Health Faculty, Oslo Metropolitan University, Pilestredet 48, 0130, Oslo, Norway.
Department of Radiology and Nuclear Medicine, Oslo University Hospital, Oslo, Norway.
Eur Radiol Exp. 2023 Jul 31;7(1):46. doi: 10.1186/s41747-023-00354-9.
Artifacts caused by metal implants are challenging when undertaking computed tomography (CT). Dedicated algorithms have shown promising results although with limitations. Tin filtration (Sn) in combination with high tube voltage also shows promise but with limitations. There is a need to examine these limitations in more detail. The purpose of this study was to investigate the impact of different metal artefact reduction (MAR) algorithms, tin filtration, and ultra-high-resolution (UHR) scanning, alone or in different combinations in both phantom and clinical settings.
An ethically approved clinical and phantom study was conducted. A modified Catphan® phantom with titanium and stainless-steel inserts was scanned with six different MAR protocols with tube voltage ranging from 80 to 150 kVp. Other scan parameters were kept identical. The differences (∆) in mean HU and standard deviation (SD) in images, with and without metal, were measured and compared. In the clinical study, three independent readers performed visual image quality assessments on eight different protocols using retrospectively acquired images.

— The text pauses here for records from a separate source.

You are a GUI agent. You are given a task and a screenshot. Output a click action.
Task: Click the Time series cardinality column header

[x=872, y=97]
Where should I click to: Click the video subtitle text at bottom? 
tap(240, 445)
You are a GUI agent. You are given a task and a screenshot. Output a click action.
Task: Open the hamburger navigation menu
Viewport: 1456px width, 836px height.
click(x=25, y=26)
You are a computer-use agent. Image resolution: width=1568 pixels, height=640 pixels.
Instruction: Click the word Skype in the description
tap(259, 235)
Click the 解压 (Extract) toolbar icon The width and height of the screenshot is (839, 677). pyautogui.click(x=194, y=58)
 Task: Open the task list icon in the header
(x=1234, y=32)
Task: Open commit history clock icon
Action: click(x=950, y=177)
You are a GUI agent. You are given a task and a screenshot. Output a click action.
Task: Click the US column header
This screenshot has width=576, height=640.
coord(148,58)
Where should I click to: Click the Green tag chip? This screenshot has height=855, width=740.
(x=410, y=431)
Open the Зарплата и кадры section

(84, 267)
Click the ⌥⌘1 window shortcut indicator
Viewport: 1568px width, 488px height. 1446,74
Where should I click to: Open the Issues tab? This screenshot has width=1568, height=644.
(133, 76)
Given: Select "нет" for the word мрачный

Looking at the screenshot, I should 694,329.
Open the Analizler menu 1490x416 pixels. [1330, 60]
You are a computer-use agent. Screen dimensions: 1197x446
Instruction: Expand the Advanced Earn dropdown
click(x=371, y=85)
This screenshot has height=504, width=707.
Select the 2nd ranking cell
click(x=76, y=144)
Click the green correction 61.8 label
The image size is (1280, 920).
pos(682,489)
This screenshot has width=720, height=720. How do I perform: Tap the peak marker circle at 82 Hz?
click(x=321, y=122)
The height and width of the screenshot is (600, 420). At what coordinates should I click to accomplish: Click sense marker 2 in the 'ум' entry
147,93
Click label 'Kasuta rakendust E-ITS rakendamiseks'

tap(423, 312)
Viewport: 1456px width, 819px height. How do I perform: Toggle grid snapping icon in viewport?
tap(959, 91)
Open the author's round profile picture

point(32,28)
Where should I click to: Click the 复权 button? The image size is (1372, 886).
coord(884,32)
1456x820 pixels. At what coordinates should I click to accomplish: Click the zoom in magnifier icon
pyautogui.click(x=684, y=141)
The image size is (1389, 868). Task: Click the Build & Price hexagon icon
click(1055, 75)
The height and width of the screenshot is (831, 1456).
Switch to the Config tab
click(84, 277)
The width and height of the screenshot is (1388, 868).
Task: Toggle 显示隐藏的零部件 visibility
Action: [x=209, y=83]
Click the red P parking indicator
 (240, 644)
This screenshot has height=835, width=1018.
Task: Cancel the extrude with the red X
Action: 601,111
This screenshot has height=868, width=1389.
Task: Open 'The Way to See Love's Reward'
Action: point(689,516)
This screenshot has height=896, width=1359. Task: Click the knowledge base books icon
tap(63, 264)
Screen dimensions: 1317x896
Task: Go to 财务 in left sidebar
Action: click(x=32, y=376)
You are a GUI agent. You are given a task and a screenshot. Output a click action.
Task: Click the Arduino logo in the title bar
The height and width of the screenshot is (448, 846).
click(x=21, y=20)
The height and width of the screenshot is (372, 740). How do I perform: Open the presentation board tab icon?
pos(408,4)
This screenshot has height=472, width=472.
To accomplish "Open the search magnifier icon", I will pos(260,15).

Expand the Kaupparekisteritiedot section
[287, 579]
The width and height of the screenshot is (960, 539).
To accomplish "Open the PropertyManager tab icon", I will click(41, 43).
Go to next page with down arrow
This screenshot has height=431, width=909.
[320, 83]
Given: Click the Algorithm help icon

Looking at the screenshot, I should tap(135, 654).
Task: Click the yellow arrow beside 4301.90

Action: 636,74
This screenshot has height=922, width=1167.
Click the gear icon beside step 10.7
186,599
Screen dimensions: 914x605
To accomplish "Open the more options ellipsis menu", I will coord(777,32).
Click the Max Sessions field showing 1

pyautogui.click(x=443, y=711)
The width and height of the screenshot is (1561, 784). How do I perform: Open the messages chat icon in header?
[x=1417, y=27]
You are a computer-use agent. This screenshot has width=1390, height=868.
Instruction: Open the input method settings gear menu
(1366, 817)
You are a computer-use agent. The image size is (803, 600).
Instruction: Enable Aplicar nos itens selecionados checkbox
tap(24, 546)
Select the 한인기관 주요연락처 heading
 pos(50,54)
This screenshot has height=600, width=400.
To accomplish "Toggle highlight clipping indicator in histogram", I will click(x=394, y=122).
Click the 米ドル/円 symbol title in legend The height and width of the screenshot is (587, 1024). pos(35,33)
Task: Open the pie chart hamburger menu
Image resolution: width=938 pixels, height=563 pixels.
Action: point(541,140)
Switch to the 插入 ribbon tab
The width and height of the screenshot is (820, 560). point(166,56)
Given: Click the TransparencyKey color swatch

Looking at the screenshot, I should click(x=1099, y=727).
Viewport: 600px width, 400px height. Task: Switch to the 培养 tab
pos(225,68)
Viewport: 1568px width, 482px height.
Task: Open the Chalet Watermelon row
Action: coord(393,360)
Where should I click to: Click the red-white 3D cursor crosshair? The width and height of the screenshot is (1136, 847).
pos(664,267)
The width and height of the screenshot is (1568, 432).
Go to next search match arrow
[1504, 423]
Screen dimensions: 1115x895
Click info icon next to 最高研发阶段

Iterative MAR had the lowest ∆HU and ∆SD in the phantom study. For images of the forearm, the soft tissue noise for Sn-based 150-kVp UHR protocol with was significantly higher (p = 0.037) than for single-energy MAR protocols. All Sn-based 150-kVp protocols were rated significantly higher (p < 0.046 than the single-energy MAR protocols in the visual assessment.
All Sn-based 150-kVp UHR protocols showed similar objective MAR in the phantom study, and higher objective MAR and significantly improved visual image quality than single-energy MAR.
Images with less metal artifacts and higher visual image quality may be more clinically optimal in CT examination of musculoskeletal patients with metal implants.
• Metal artifact reduction algorithms and Sn filter combined with high kVp reduce artifacts. • Metal artifact reduction algorithms introduce new artifacts in certain metals. • Sn-based protocols alone may be considered as low metal artifact protocols.
在进行计算机断层扫描(CT)时,金属植入物引起的伪影是一个挑战。专用算法虽然具有一定的局限性,但已经显示出了有前景的结果。锡过滤(Sn)与高管电压相结合也显示出了一定的前景,但也存在局限性。需要更详细地研究这些局限性。本研究的目的是调查不同的金属伪影减少(MAR)算法、锡过滤和超高分辨率(UHR)扫描,单独或不同组合,在体模和临床环境中的影响。
进行了一项经过伦理批准的临床和体模研究。使用带有钛和不锈钢插件的改良 Catphan®体模,在管电压为 80 至 150 kVp 的范围内扫描六种不同的 MAR 协议。其他扫描参数保持相同。测量并比较有和没有金属时图像中平均 HU 和标准差(SD)的差异(∆)。在临床研究中,三位独立的读者使用回顾性采集的图像对八种不同的协议进行了独立的视觉图像质量评估。
迭代 MAR 在体模研究中具有最低的 ∆HU 和 ∆SD。对于前臂图像,Sn 基 150 kVp UHR 协议的软组织噪声明显高于(p=0.037)单能 MAR 协议。在视觉评估中,所有 Sn 基 150 kVp 协议的评分均显著高于(p<0.046)单能 MAR 协议。
在体模研究中,所有 Sn 基 150 kVp UHR 协议均显示出相似的客观 MAR,并且客观 MAR 和视觉图像质量得到了显著提高,优于单能 MAR。
在对有金属植入物的肌肉骨骼患者进行 CT 检查时,具有较少金属伪影和更高视觉图像质量的图像可能在临床上更具优势。
•金属伪影减少算法和 Sn 过滤器与高 kVp 相结合可减少伪影。•金属伪影减少算法在某些金属中引入了新的伪影。•单独的 Sn 基协议可能被认为是低金属伪影协议。